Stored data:
::::

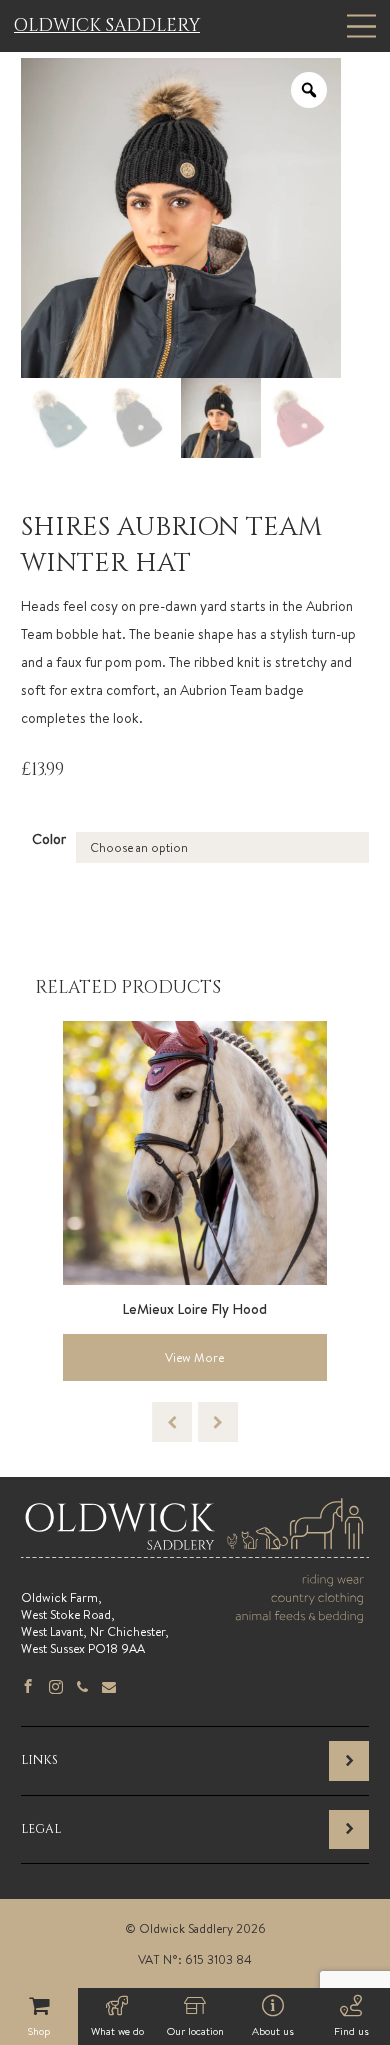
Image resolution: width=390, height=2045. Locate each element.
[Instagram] (56, 1688)
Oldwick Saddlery (107, 26)
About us (273, 2031)
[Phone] (82, 1688)
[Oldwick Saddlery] (195, 1550)
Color (49, 839)
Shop (39, 2031)
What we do (117, 2031)
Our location (195, 2031)
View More (194, 1357)
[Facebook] (28, 1688)
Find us (351, 2031)
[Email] (109, 1688)
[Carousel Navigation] (195, 1422)
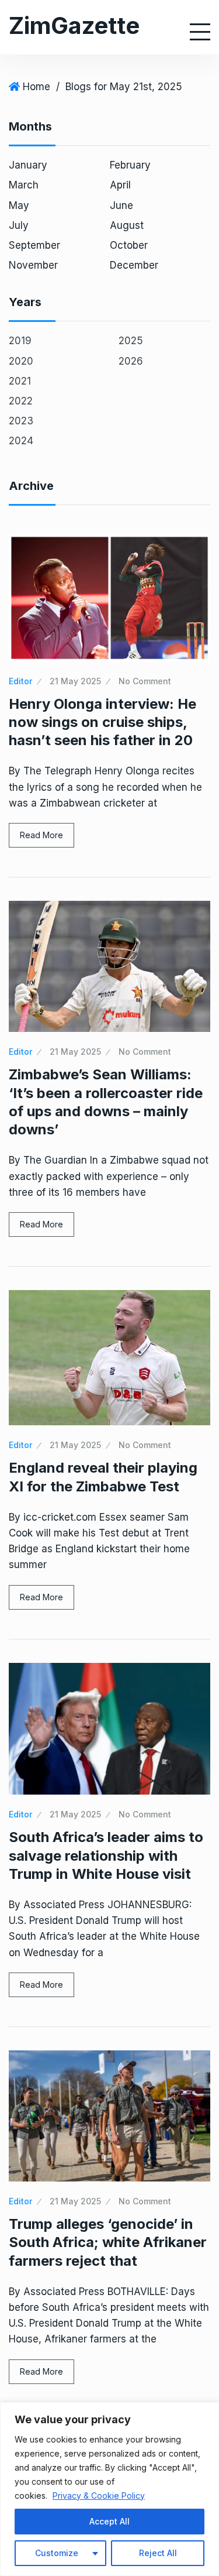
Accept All (109, 2521)
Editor (20, 681)
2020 (21, 361)
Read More (41, 835)
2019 (20, 341)
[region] (109, 2489)
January (28, 165)
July (19, 225)
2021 (20, 381)
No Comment (145, 681)
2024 (21, 441)
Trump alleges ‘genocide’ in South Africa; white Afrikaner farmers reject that (108, 2242)
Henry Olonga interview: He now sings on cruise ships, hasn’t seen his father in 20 (102, 722)
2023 (21, 421)
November (33, 265)
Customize (56, 2553)
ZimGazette (74, 25)
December (134, 265)
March (24, 185)
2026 (131, 361)
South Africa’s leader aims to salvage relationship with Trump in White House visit (106, 1855)
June (121, 205)
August (127, 225)
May (19, 205)
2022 (21, 401)
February (130, 165)
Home (36, 86)
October (129, 245)
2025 (131, 341)
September (34, 245)
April (120, 185)
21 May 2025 (75, 681)
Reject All (158, 2553)
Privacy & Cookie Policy (99, 2495)
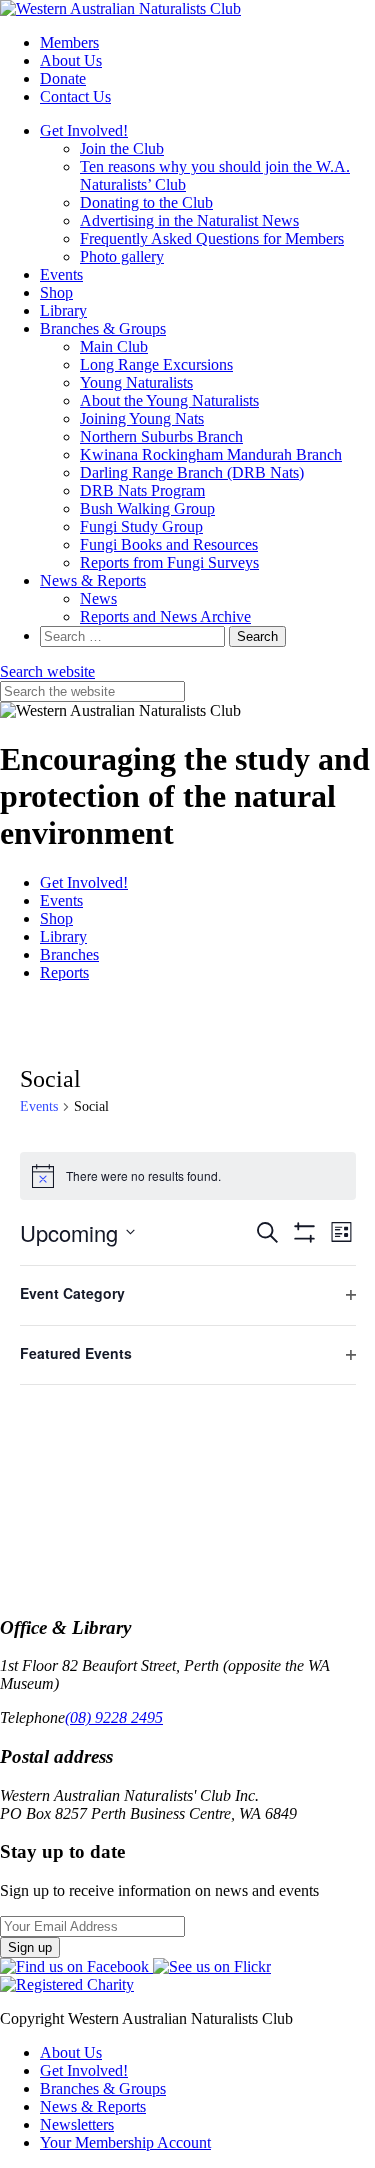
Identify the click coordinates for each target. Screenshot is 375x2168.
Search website (47, 671)
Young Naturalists (136, 382)
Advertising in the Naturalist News (189, 220)
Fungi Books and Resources (169, 544)
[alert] (188, 1176)
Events (61, 274)
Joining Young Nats (142, 418)
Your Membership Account (125, 2142)
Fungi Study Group (141, 526)
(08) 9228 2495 (114, 1717)
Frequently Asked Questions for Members (212, 238)
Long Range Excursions (156, 364)
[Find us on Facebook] (76, 1966)
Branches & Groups (103, 328)
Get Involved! (84, 130)
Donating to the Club (146, 202)
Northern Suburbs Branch (161, 436)
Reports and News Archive (165, 616)
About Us (71, 60)
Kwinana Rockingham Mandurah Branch (211, 454)
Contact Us (75, 96)
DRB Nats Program (142, 490)
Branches (69, 954)
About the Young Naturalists (169, 400)
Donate (63, 78)
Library (63, 310)
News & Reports (93, 580)
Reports (64, 972)
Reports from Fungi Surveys (169, 562)
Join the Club (122, 148)
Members (69, 42)
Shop (56, 292)
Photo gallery (122, 256)
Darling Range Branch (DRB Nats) (192, 472)
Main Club (114, 346)
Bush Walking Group (147, 508)
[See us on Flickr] (212, 1966)
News (98, 598)
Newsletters (77, 2124)
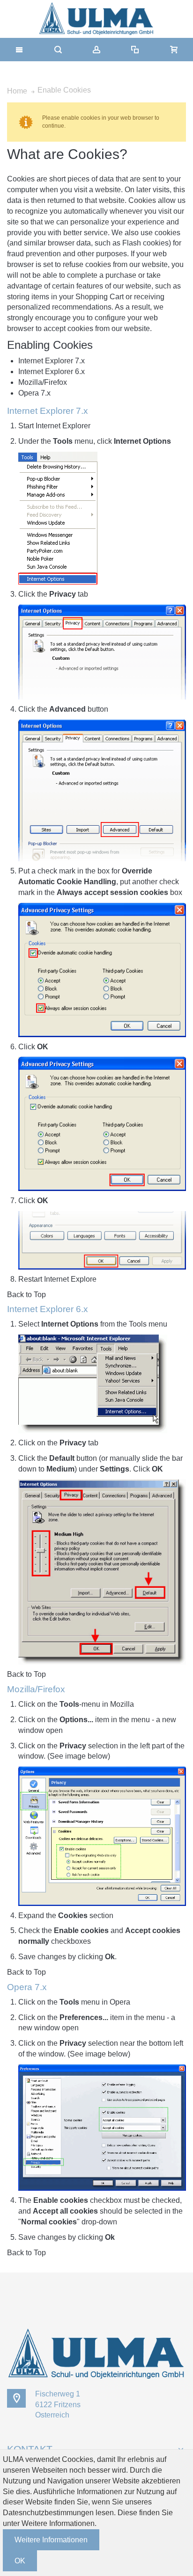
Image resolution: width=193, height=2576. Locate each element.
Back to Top (26, 1295)
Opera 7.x (34, 393)
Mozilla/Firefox (42, 382)
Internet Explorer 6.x (51, 371)
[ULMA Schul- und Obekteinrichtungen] (96, 19)
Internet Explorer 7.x (51, 361)
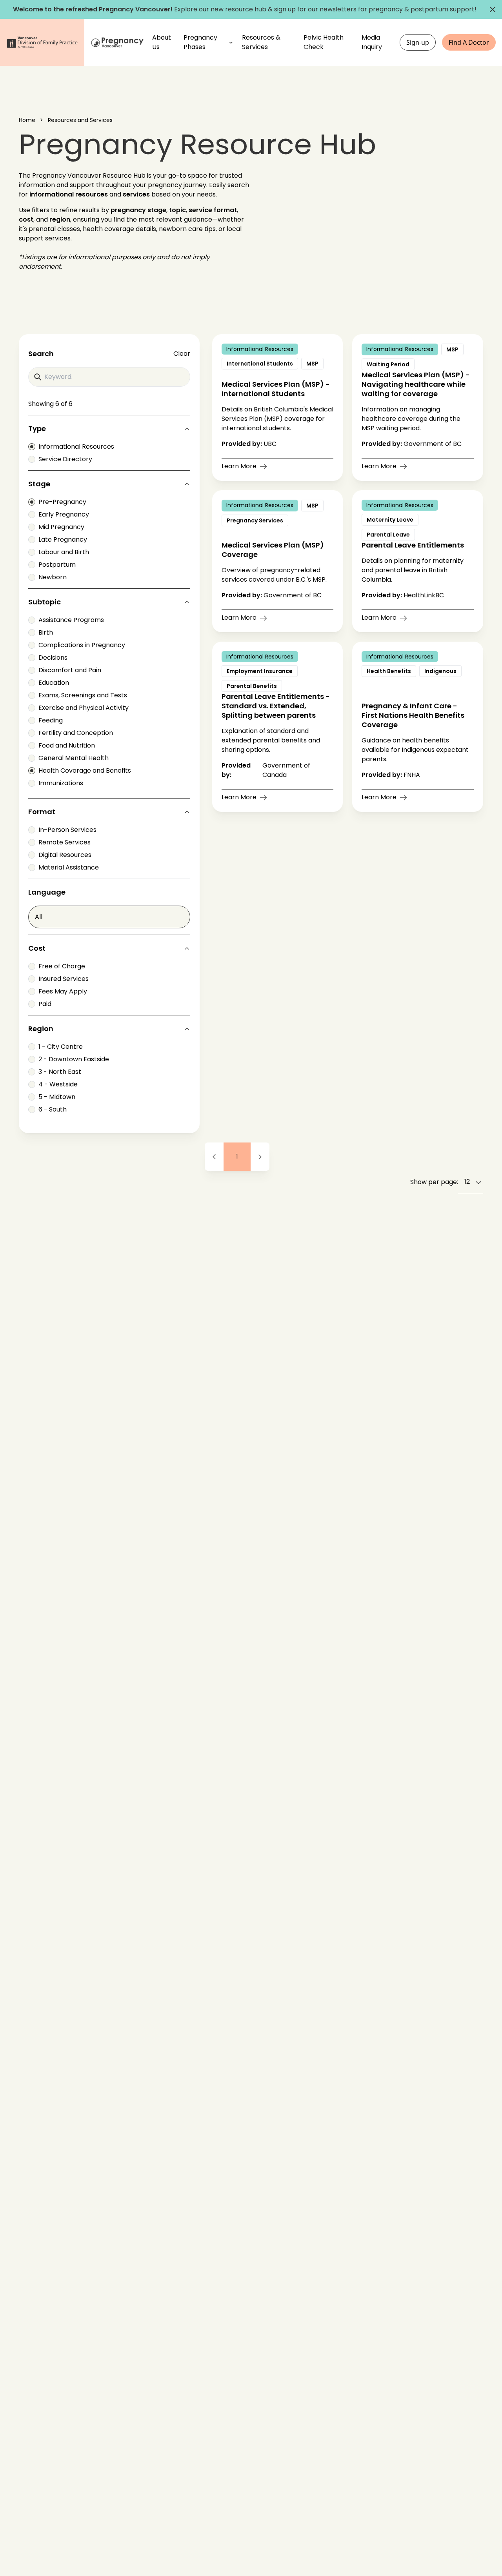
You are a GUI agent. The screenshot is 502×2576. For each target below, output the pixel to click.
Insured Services (63, 978)
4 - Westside (58, 1084)
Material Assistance (68, 867)
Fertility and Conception (75, 732)
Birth (45, 632)
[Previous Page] (214, 1156)
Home (27, 120)
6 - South (52, 1109)
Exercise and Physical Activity (83, 707)
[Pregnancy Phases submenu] (231, 42)
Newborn (52, 577)
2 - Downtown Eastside (73, 1059)
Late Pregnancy (62, 539)
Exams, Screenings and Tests (82, 695)
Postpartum (57, 564)
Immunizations (60, 783)
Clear (181, 353)
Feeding (50, 720)
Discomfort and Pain (69, 670)
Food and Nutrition (66, 745)
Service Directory (65, 459)
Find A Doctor (469, 42)
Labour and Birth (63, 552)
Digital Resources (64, 854)
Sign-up (417, 42)
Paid (44, 1003)
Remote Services (64, 842)
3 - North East (59, 1071)
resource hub (245, 9)
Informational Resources (76, 446)
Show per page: (434, 1181)
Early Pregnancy (63, 514)
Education (53, 682)
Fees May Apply (62, 991)
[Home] (118, 42)
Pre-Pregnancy (62, 501)
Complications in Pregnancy (81, 644)
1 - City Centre (60, 1046)
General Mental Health (73, 757)
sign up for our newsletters (315, 9)
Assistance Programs (71, 619)
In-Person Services (67, 829)
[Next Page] (260, 1156)
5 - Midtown (56, 1096)
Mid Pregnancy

::::

* [Task goal]:
Without the pictures, repeat all the records word for word.

* [Answer section]:
Image resolution: width=390, height=2045. Locate each element.
[Instagram] (56, 1688)
Oldwick Saddlery (107, 26)
About us (273, 2031)
[Phone] (82, 1688)
[Oldwick Saddlery] (195, 1550)
Color (49, 839)
Shop (39, 2031)
What we do (117, 2031)
Our location (195, 2031)
View More (194, 1357)
[Facebook] (28, 1688)
Find us (351, 2031)
[Email] (109, 1688)
[Carousel Navigation] (195, 1422)
Accept All (109, 2521)
Editor (20, 681)
2020 (21, 361)
Read More (41, 835)
2019 (20, 341)
[region] (109, 2489)
January (28, 165)
July (19, 225)
2021 (20, 381)
No Comment (145, 681)
2024 (21, 441)
Trump alleges ‘genocide’ in South Africa; white Afrikaner farmers reject that (108, 2242)
Henry Olonga interview: He now sings on cruise ships, hasn’t seen his father in 20 (102, 722)
2023 (21, 421)
November (33, 265)
Customize (56, 2553)
ZimGazette (74, 25)
December (134, 265)
March (24, 185)
2026 (131, 361)
South Africa’s leader aims to salvage relationship with Trump in White House visit (106, 1855)
June (121, 205)
August (127, 225)
May (19, 205)
2022 (21, 401)
February (130, 165)
Home (36, 86)
October (129, 245)
2025 (131, 341)
September (34, 245)
April (120, 185)
21 May 2025 (75, 681)
Reject All (158, 2553)
Privacy & Cookie Policy (99, 2495)
Identify the click coordinates for each target. Screenshot is 375x2168.
Search website (47, 671)
Young Naturalists (136, 382)
Advertising in the Naturalist News (189, 220)
Fungi Books and Resources (169, 544)
[alert] (188, 1176)
Events (61, 274)
Joining Young Nats (142, 418)
Your Membership Account (125, 2142)
Fungi Study Group (141, 526)
(08) 9228 2495 (114, 1717)
Frequently Asked Questions for Members (212, 238)
Long Range Excursions (156, 364)
[Find us on Facebook] (76, 1966)
Branches & Groups (103, 328)
Get Involved! (84, 130)
Donating to the Club (146, 202)
Northern Suburbs Branch (161, 436)
Reports and News Archive (165, 616)
About Us (71, 60)
Kwinana Rockingham Mandurah Branch (211, 454)
Contact Us (75, 96)
DRB Nats Program (142, 490)
Branches (69, 954)
About the Young Naturalists (169, 400)
Donate (63, 78)
Library (63, 310)
News & Reports (93, 580)
Reports (64, 972)
Reports from Fungi Surveys (169, 562)
Join the Club (122, 148)
Members (69, 42)
Shop (56, 292)
Photo gallery (122, 256)
Darling Range Branch (DRB Nats) (192, 472)
Main Club (114, 346)
Bush Walking Group (147, 508)
[See us on Flickr] (212, 1966)
News (98, 598)
Newsletters (77, 2124)
Image resolution: width=193, height=2576. Locate each element.
Back to Top (26, 1295)
Opera 7.x (34, 393)
Mozilla/Firefox (42, 382)
Internet Explorer 6.x (51, 371)
[ULMA Schul- und Obekteinrichtungen] (96, 19)
Internet Explorer 7.x (51, 361)
You are a GUI agent. The screenshot is 502×2576. For each target below, output the pixel to click.
Insured Services (63, 978)
4 - Westside (58, 1084)
Material Assistance (68, 867)
Fertility and Conception (75, 732)
Birth (45, 632)
[Previous Page] (214, 1156)
Home (27, 120)
6 - South (52, 1109)
Exercise and Physical Activity (83, 707)
[Pregnancy Phases submenu] (231, 42)
Newborn (52, 577)
2 - Downtown Eastside (73, 1059)
Late Pregnancy (62, 539)
Exams, Screenings and Tests (82, 695)
Postpartum (57, 564)
Immunizations (60, 783)
Clear (181, 353)
Feeding (50, 720)
Discomfort and Pain (69, 670)
Food and Nutrition (66, 745)
Service Directory (65, 459)
Find A Doctor (469, 42)
Labour and Birth (63, 552)
Digital Resources (64, 854)
Sign-up (417, 42)
Paid (44, 1003)
Remote Services (64, 842)
3 - North East (59, 1071)
resource hub (245, 9)
Informational Resources (76, 446)
Show per page: (434, 1181)
Early Pregnancy (63, 514)
Education (53, 682)
Fees May Apply (62, 991)
[Home] (118, 42)
Pre-Pregnancy (62, 501)
Complications in Pregnancy (81, 644)
1 - City Centre (60, 1046)
General Mental Health (73, 757)
sign up for our newsletters (315, 9)
Assistance Programs (71, 619)
In-Person Services (67, 829)
[Next Page] (260, 1156)
5 - Midtown (56, 1096)
Mid Pregnancy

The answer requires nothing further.